** GIVEN RECORDS follows **
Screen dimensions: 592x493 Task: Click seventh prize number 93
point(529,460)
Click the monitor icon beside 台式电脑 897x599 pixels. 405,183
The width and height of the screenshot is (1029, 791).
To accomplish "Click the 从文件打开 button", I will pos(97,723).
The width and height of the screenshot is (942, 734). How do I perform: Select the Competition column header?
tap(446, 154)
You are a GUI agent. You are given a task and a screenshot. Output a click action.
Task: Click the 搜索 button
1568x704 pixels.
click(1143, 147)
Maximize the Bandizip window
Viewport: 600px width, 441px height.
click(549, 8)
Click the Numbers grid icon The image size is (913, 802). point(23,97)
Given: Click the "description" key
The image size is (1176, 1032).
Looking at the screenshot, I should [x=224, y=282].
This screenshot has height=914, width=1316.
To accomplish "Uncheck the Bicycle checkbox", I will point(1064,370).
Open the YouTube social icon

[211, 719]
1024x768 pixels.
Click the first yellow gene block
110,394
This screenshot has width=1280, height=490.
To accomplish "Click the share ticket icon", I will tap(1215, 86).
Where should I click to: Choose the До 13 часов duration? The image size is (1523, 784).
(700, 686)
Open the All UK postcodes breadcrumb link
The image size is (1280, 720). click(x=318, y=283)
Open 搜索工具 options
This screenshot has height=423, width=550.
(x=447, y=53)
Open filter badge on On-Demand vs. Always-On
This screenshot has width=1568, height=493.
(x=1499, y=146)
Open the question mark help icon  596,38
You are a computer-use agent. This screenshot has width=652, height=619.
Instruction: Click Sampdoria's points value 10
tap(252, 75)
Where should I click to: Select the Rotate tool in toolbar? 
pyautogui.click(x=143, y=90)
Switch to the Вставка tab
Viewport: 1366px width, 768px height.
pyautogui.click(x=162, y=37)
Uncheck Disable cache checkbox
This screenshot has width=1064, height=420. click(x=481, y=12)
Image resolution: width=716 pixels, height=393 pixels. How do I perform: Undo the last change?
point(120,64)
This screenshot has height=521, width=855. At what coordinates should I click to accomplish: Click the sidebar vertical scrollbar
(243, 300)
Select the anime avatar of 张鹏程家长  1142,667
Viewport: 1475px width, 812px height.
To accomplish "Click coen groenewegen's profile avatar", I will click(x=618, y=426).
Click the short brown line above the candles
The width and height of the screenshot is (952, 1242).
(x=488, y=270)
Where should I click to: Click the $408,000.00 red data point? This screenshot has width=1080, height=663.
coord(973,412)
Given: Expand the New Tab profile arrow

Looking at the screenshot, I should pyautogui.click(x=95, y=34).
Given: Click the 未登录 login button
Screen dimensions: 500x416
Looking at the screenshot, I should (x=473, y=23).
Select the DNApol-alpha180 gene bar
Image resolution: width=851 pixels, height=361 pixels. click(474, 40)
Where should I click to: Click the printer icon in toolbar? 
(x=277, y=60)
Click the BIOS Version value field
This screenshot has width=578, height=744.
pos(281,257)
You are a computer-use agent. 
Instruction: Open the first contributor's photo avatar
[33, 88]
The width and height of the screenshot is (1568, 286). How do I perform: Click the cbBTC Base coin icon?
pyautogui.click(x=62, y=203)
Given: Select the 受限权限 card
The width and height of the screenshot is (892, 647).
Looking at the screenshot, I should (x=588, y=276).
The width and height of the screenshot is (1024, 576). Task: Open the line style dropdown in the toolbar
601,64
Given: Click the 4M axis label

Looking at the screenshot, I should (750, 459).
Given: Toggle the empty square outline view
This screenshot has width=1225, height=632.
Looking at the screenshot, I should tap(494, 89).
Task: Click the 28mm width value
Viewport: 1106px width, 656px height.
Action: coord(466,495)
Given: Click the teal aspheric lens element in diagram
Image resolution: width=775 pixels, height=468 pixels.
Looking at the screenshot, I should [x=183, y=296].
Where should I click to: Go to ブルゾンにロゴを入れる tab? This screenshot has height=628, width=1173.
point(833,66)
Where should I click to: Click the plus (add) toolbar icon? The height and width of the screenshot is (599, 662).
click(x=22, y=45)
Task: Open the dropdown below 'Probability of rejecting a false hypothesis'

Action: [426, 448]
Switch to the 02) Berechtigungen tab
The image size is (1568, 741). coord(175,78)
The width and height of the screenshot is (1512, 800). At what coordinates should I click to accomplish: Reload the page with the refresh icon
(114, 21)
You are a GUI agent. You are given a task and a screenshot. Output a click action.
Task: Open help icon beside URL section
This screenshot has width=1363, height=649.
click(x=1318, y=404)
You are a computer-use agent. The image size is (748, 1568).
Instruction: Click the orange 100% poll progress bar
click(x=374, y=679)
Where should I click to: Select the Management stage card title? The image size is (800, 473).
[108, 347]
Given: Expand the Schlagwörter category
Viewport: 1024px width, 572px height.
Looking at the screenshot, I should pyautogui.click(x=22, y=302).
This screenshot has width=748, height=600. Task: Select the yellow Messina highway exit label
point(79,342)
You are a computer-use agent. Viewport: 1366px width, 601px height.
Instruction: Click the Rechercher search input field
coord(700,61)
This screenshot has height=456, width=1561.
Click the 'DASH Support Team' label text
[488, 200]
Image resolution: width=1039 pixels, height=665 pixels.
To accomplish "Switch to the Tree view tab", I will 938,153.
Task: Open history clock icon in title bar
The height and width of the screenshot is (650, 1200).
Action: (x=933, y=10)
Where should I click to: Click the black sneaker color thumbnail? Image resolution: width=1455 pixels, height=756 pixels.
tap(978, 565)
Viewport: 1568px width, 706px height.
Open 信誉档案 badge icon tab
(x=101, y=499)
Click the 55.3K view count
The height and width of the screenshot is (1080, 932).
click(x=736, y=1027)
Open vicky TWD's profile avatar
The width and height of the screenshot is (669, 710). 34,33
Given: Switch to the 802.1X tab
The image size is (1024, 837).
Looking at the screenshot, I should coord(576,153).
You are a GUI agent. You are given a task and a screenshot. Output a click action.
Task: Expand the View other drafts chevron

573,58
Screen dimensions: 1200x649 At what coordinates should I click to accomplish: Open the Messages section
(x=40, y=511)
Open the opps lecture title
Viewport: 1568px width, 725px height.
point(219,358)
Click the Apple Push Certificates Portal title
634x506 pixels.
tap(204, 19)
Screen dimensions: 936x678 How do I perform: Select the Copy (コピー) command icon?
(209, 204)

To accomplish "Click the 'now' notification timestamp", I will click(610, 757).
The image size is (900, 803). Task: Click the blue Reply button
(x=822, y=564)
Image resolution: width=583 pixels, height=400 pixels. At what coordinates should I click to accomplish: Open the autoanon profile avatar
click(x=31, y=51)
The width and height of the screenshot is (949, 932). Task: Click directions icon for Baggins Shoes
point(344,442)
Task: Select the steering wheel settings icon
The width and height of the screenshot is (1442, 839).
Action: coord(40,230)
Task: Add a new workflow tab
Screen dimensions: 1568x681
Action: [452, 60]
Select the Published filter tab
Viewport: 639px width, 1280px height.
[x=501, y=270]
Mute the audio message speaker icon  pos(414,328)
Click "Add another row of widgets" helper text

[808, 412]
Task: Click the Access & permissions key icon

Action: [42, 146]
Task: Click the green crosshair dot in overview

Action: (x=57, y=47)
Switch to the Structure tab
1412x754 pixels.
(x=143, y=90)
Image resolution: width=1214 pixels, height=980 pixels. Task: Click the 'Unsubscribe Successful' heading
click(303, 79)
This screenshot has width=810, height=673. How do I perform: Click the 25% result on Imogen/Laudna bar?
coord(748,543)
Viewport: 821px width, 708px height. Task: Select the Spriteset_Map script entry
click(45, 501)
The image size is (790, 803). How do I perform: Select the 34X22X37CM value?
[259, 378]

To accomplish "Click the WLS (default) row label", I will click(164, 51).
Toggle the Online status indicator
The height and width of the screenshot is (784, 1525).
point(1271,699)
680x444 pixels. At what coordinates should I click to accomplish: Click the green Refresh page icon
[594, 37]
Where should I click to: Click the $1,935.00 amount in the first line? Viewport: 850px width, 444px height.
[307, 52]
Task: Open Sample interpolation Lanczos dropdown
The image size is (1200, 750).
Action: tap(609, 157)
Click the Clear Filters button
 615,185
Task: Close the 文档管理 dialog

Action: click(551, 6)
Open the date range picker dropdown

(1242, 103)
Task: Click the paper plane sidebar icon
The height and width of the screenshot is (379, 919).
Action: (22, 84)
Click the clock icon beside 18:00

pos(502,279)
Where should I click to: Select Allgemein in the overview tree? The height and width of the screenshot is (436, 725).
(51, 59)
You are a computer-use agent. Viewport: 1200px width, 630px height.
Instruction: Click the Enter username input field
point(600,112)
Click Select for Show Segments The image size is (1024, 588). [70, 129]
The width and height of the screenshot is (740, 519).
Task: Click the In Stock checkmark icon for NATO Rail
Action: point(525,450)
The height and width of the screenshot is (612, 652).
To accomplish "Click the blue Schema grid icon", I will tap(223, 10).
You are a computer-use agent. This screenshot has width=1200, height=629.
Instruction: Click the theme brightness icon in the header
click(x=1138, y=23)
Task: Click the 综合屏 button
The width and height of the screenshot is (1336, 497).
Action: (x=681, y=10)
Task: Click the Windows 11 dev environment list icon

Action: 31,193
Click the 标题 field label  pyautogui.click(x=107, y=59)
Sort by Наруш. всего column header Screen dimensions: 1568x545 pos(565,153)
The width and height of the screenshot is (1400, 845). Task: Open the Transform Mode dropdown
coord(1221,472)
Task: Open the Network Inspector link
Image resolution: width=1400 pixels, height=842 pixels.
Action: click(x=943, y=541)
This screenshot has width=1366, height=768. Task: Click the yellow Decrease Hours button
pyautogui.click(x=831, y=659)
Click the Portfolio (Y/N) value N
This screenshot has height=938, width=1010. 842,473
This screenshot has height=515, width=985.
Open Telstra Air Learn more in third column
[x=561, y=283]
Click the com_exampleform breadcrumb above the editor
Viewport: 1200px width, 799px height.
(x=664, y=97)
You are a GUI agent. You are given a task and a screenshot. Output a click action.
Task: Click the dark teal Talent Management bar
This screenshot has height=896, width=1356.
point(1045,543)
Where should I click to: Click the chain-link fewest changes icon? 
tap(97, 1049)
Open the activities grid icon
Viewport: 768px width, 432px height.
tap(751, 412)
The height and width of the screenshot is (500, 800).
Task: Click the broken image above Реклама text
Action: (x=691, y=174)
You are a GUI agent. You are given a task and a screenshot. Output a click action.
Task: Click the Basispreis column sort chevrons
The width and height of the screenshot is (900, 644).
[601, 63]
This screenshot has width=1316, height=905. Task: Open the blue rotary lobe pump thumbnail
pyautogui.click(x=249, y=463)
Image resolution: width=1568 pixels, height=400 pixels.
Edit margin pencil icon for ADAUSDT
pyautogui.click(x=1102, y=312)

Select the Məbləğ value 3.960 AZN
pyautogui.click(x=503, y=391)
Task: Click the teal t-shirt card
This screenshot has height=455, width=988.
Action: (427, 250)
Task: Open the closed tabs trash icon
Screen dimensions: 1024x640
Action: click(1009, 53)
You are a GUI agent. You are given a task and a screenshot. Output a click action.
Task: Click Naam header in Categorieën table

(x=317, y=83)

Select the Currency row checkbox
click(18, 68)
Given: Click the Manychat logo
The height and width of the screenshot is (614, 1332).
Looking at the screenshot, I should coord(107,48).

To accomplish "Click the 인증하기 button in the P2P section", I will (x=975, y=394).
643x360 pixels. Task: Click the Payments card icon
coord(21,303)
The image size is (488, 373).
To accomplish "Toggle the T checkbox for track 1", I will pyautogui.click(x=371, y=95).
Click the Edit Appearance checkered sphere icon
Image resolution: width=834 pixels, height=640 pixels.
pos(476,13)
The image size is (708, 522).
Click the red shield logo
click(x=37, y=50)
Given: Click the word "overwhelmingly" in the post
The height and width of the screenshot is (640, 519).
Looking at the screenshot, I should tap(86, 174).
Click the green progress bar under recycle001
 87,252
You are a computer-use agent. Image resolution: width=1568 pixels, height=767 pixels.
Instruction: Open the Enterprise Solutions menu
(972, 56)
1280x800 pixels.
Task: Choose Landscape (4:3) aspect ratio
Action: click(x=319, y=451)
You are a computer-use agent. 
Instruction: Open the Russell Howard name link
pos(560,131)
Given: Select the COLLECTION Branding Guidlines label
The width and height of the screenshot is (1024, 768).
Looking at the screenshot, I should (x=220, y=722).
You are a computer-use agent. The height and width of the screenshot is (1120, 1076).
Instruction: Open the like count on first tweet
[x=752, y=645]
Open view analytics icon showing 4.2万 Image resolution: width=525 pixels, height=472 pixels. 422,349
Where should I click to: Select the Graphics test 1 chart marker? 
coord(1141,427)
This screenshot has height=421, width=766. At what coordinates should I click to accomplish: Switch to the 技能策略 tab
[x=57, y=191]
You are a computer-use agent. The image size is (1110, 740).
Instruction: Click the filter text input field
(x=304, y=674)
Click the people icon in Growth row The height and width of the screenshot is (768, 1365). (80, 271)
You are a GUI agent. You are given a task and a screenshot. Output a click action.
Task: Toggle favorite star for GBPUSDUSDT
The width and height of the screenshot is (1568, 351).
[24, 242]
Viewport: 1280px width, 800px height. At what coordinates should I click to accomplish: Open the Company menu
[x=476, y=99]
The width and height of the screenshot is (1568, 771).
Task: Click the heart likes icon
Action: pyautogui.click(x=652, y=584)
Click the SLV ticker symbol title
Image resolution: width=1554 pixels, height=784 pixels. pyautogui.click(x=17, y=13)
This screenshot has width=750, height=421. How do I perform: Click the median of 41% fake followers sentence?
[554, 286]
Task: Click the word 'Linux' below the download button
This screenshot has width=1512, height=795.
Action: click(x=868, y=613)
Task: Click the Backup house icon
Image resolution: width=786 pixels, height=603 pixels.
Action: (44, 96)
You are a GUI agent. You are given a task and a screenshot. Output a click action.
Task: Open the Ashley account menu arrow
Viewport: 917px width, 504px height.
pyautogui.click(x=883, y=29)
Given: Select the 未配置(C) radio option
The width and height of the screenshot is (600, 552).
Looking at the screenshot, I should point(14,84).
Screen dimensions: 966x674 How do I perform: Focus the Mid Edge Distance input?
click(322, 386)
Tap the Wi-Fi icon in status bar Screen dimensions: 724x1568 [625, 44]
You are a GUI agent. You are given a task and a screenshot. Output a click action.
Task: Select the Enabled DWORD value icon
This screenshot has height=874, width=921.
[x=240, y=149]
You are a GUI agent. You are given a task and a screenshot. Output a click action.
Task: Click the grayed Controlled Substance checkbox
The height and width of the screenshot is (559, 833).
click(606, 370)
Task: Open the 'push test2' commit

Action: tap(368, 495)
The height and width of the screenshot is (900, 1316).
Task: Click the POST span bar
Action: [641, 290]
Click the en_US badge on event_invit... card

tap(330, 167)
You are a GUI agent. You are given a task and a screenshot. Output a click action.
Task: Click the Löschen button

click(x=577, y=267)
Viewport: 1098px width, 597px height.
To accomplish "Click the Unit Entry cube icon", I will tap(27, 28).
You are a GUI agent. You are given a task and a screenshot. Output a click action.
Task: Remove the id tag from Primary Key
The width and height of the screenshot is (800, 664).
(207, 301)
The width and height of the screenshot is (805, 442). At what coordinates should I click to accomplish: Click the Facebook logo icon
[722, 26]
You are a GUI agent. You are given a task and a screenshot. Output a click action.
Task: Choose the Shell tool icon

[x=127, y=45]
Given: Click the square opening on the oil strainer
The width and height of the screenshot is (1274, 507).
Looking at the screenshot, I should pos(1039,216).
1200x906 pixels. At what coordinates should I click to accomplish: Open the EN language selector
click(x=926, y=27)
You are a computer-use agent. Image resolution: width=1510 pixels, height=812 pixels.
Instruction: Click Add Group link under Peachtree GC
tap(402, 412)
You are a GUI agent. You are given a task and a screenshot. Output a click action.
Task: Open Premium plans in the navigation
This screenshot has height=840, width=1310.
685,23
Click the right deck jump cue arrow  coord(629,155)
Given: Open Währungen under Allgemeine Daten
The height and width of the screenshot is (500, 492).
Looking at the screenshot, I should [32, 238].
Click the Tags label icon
** End of GIVEN RECORDS **
- WHAT IS EXPECTED
Your answer should consist of each line of the data above in which the word "teal" occurs.

- YOUR RESPONSE
Given: Click the teal aspheric lens element in diagram
Task: Click the dark teal Talent Management bar
Task: Click the teal t-shirt card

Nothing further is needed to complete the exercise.